CBER Seminar - Dr Henry Ferguson-Gow, UCL
07 February 2022, 1:00 pm–2:00 pm
Title: 'Potential for Positive Biodiversity Outcomes Under Diet-Driven Land Use Change in Great Britain'
Event Information
Open to
- UCL staff | UCL students | UCL alumni
Availability
- Yes
Organiser
-
Amy Godfrey
Location
-
Zoom---
Abstract: A shift toward diets that include more fruit and vegetables and less meat is a potential pathway to improve public health and reduce food system-related greenhouse gas emissions. Associated changes in land use could include conversion of grazing land into horticulture, which makes more efficient use of land per unit of dietary energy and frees up land for other uses.

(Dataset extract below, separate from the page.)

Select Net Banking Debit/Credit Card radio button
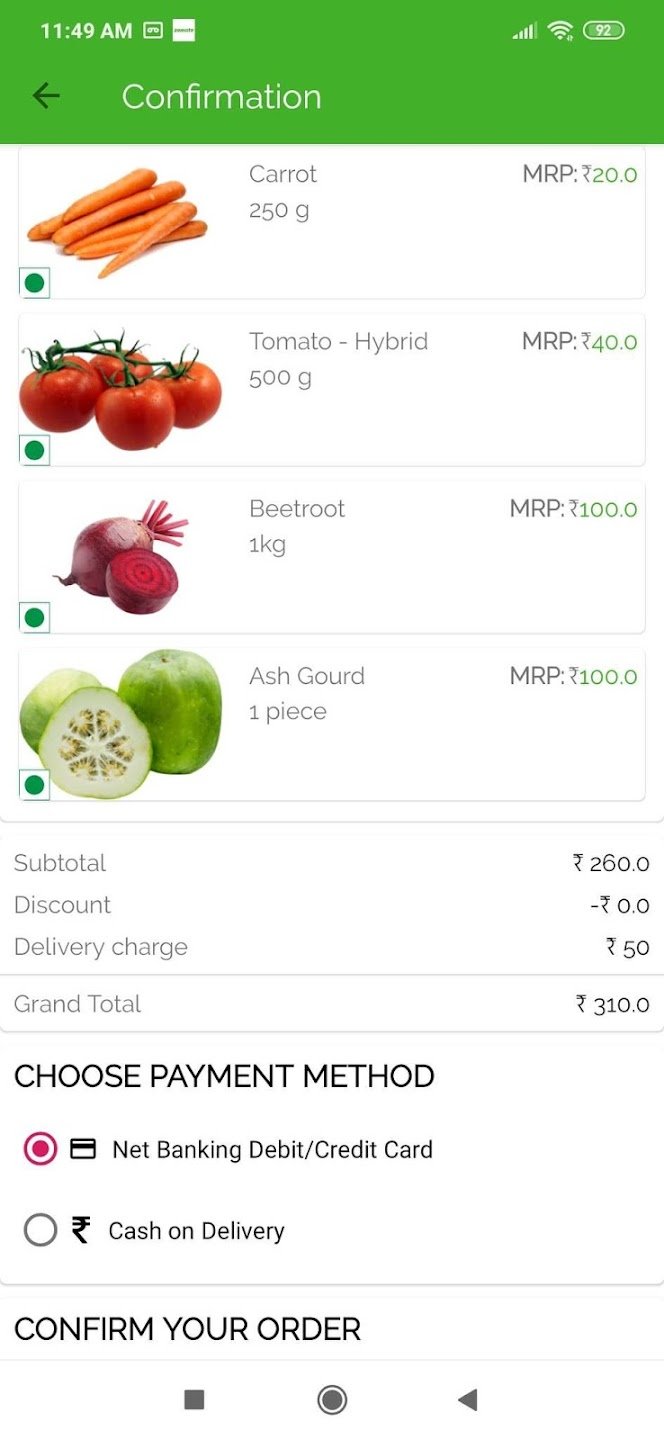Viewport: 664px width, 1440px height. pyautogui.click(x=40, y=1149)
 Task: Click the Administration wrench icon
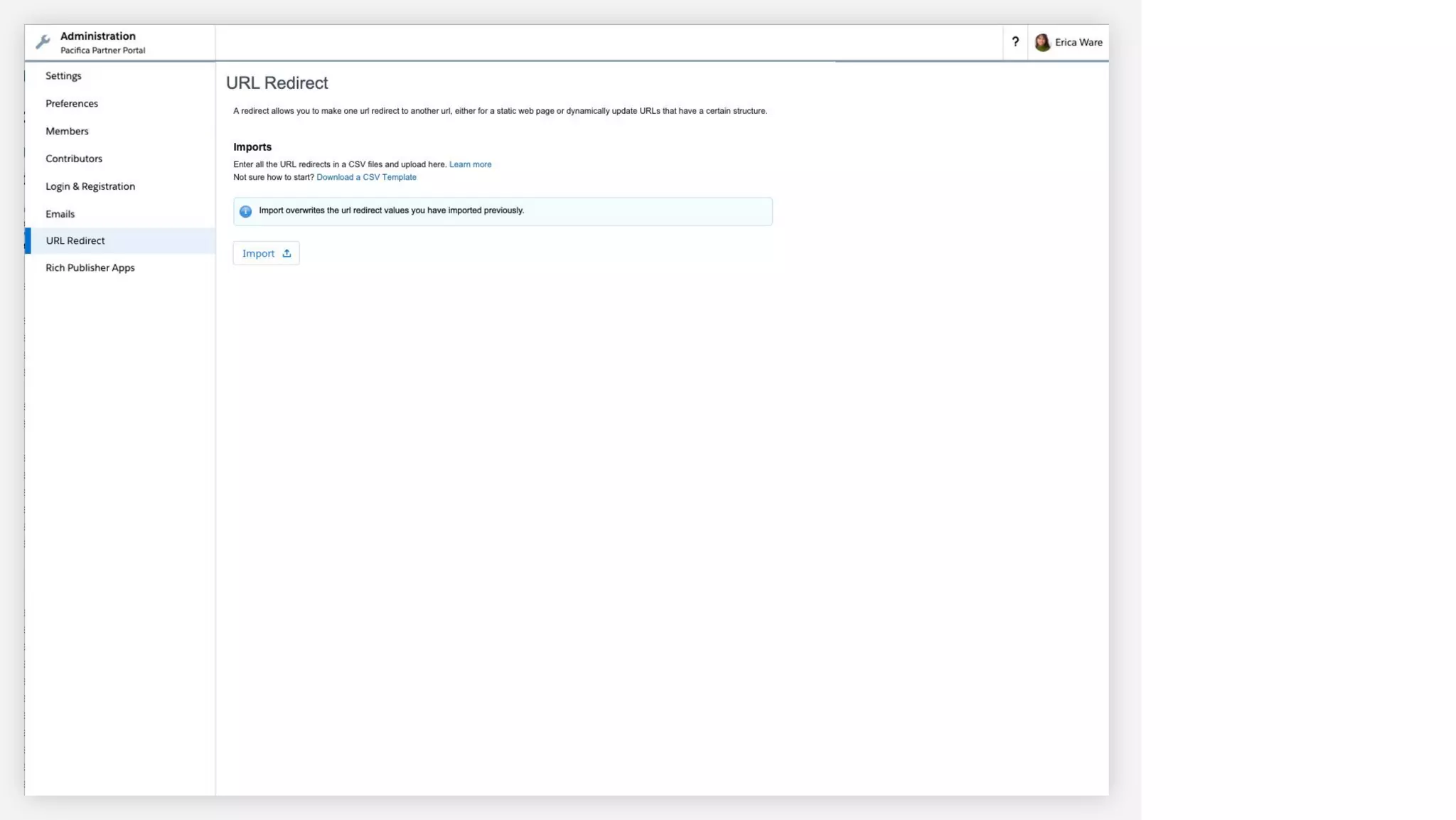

Here we use Great Britain as a case study to estimate potential impacts on biodiversity from converting grazing land to a mixture of horticulture and natural land covers. Across several land use scenarios that consider the current ratio of domestic fruit and vegetable production to imports, our statistical models suggest a potential for gains to biodiversity, including a tendency for more species to gain habitable area than to lose habitable area. Moreover, the models suggest that climate change impacts on biodiversity could be mitigated to a degree by land use changes associated with dietary shifts. Our analysis demonstrates that options exist for changing agricultural land uses in a way that can generate win-win-win outcomes for biodiversity, adaptation to climate change and public health.
About the Speaker
Dr Henry Ferguson-Gow
Postdoc, Research Associate at UCL, CBER
I am a postdoc working on the SHEFS project - an interdisciplinary project aiming to provide new research into the development of sustainable, healthy and accessible food systems. My work focuses on the use of species distribution models to understand how biodiversity might respond to land use change driven by changes in diet and patterns of consumption.